Under-resourced and lacking the necessary powers to police the credit market, the OFT has shown itself reluctant in the past to fully get to grips with the £2bn payday loan sector.
The failures in this sector are endemic: from dodgy advertising to unfair default charges, from a lack of proper affordability assessments and inappropriate loan rollovers to a lack of competition on price. Payday lenders have effectively been left to their own devices, resulting in significant consumer harm for many hard-pressed borrowers.
That the OFT now has the bit between its teeth and is taking action is a welcome move. The regulator’s hard-hitting report published this morning lays bare the many faults of the high-cost credit market and we support its decision to get the Competition Commission involved. You can read the evidence we sent the OFT here.
The OFT refers payday lenders to Competition Commission
It’s absolutely right that the regulator clamps down on companies whose business model allows them to make a profit even when their loans are unaffordable for individual borrowers.
Too many people currently end up paying far more than expected through rollovers, additional interest and default charges.
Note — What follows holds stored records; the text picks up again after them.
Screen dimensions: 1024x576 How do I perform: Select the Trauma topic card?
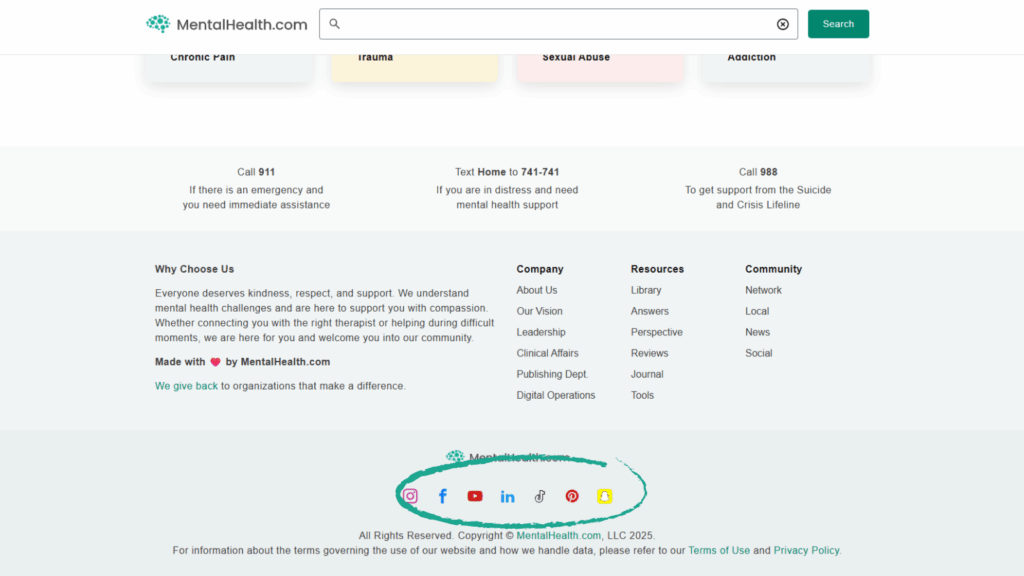414,62
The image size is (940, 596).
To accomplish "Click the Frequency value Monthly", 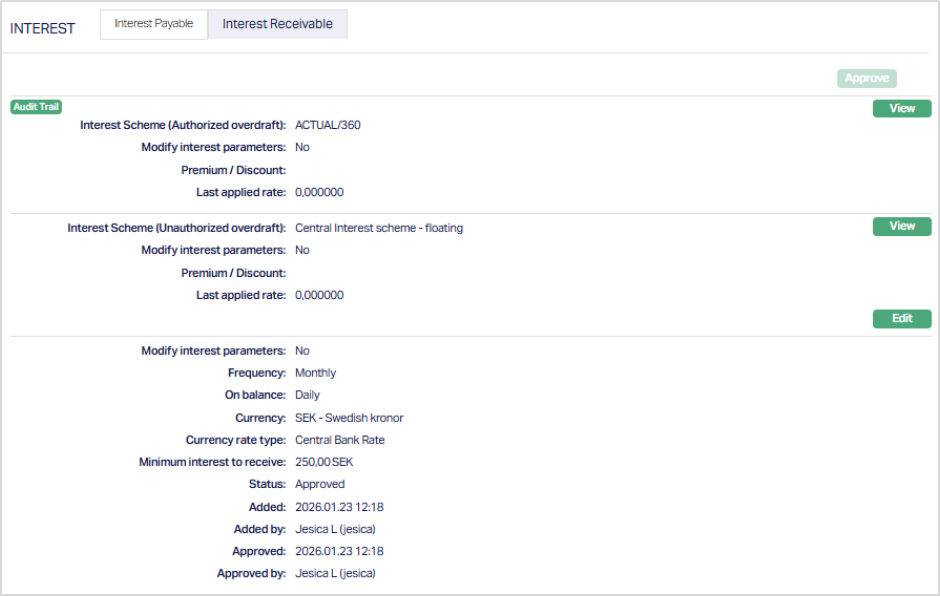I will pyautogui.click(x=315, y=373).
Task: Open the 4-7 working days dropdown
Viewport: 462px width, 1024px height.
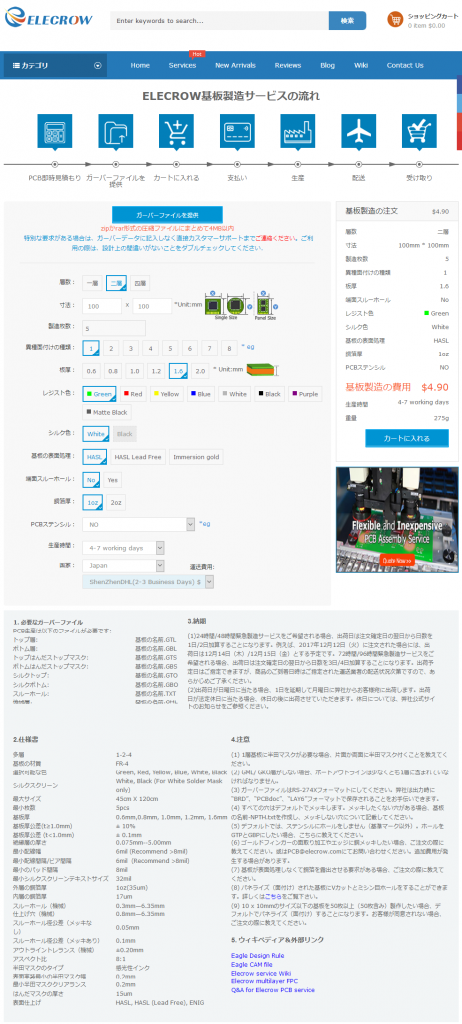Action: (124, 548)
Lenders competing primarily on the availability and speed of loan approval, rather than price and affordability need to be challenged and stopped.
One payday sector trade body this morning complained that ‘no other sector has faced such intense scrutiny in such a short space of time’. And yet, I’m struggling to think of another sector that has grown so fast and left so many potentially vulnerable consumers facing unmanageable debt due to weaknesses at every stage of the lending process.
The OFT has taken a big positive step today in referring the sector to the Competition Commission. While this review takes place, the OFT must continue to take early enforcement action against any company found to be lending irresponsibly.
[UPDATE 1 JULY 2013] – Following today’s government-led payday lending summit, Which? executive director, Richard Lloyd, said:
‘With people increasingly turning to high cost credit to pay for essentials like food it’s good to see Ministers and regulators facing up to the widespread problems with payday lenders. Positive noises about tough new rules have come out of the summit but these must now be backed up with more concrete actions than we’ve seen today.
‘It’s clear the industry must not wait for new rules to come in and must clean up its act without delay. More action is also needed by the whole of the credit industry and government to come up with new ways of providing affordable credit to people that need it and can afford it.
‘We will be watching closely to make sure the promises we heard today from ministers and regulators are kept, and quickly.’